In 1937, John Cage wrote: “Percussion music is a contemporary transition from keyboard-influenced music to the all-sound music of the future.” Nearly eighty years later, it is obvious that percussion music is not simply a transitory medium but a viable and potent mode of art making in itself. The caveat is that percussion music must maintain its integrity of identity, its essence, and avoid the sway of convention. That is to say that, it must remain the all-sound music of the future and not become the some-sound music of the day. How to do this? Percussion music must exemplify exploration, inclusion, and radical idiosyncrasy rather than the prevailing standardization, commodification, and idolatry of tradition. It must do this even in such inherently contradictory contexts as composition, recording, and academia.

Such exemplary ideals underlain the practices of the pioneering percussionist-composer-performers, Henry Cowell, Lou Harrison, and John Cage, beginning in the mid-1930s and resulted in them creating and inspiring a remarkable body of work between 1935 and 1942. Although this all-sound-music-of-the-future percussion music formed in, and epitomized, the forward-thinking experimentalism of the 1930s, banal, academicism quickly encroached percussion music as early as 1942 in Carlos Chavez’s spurious percussion composition “Toccata” with its conventional instrumentation and performance techniques, and its poverty of rhythmic, textural, and timbrel materials. This encroachment has since continued and become normative with the assimilation of percussion music into the academy and modern-day concert halls.

The music on this recording represents an extension of those musical ideals and explorations begun in the 1930s. It deals in the immediacy and inherence of materials at hand, reflexivity to location and temporality, while avoiding convention, association, and the cults of technocracy and virtuosi. This music strives for the do-it-yourself, be-yourself, overturn-the-system, sound-centered aesthetics of true American Experimentalism.

Zzzerrrrrangatang! (2015) is composed solo for four elephant bells and snare drum. The elephant bells are graduated in size and thusly in the pitches they produce. The snare drum’s playing surface (i.e. drum head) is coated with rosin just as a violinist’s bow. The sound in this composition is generated primarily by friction—the rubbing of the elephant bells on the rosined drum head—just as a violinist rubs their bow on the violin’s strings. Due to the physical nature of the elephant bells and snare drum head, the sounds generated by the performer are, to a degree, indeterminate (i.e. unpredictable). The composition is notated with graphic and text notation, rather than conventional music notation. Built into the notation schema and interpretation of the work is the opportunity for parametrically controlled improvisation, or rather in-the-moment reflexive interactivity between performer and objects. The title is derived from the composition’s inspiration, Michael Zerang, who is a creative, Chicago-based percussionist that often utilizes friction in his own work.

Vibe Suite, I-IV (2008-ongoing) for vibraphone and electronics is an ongoing series of works for vibraphone; the series concept was borrowed from Stuart Saunders Smith’s wonderful series of Links for vibraphone.
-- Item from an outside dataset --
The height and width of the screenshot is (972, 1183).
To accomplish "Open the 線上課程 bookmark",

The musical content of Vibe Suite is probably much less profound than the individual titles would suggest, but the aesthetic aim is existential transcendence and the sublime via simplicity. Each movement is a reflection and composed as needed; the series will continue for as long as needed. The suite can be performed in a variety of ways: selected movements, in its entirety, solo, ensemble, with or without electronics, and so on.
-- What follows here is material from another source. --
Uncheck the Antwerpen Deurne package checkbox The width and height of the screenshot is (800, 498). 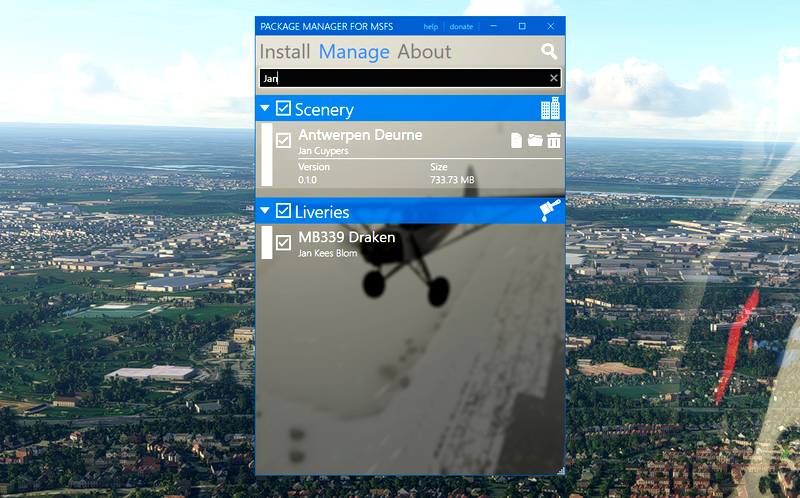coord(284,141)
System No. 1 (2015) is composed for snare drum, almglocken, 10.25” aluminum pot lid, clamshell, clock coil, miniature radio, and requires the following implements: two small chains, bass bow, and a bamboo skewer. The work is notated using text, graphic notation, and some conventional music notation. The notation demands reflexive interactivity between performer and objects throughout the interpretation of the work. This reflexive interactivity is a required feature of the work, as many of the sounds are produced through the automation of the objects, which once set in motion, move and sound on their own accord; this occurs with the almglocken, aluminum pot lid, clamshell, and clock coil. The title comes from the performative spectacle of the work, which presents to the viewer like the management of a system of moving objects. The management of the objects is not passive but rather an active and progressively more determinate role as the work develops.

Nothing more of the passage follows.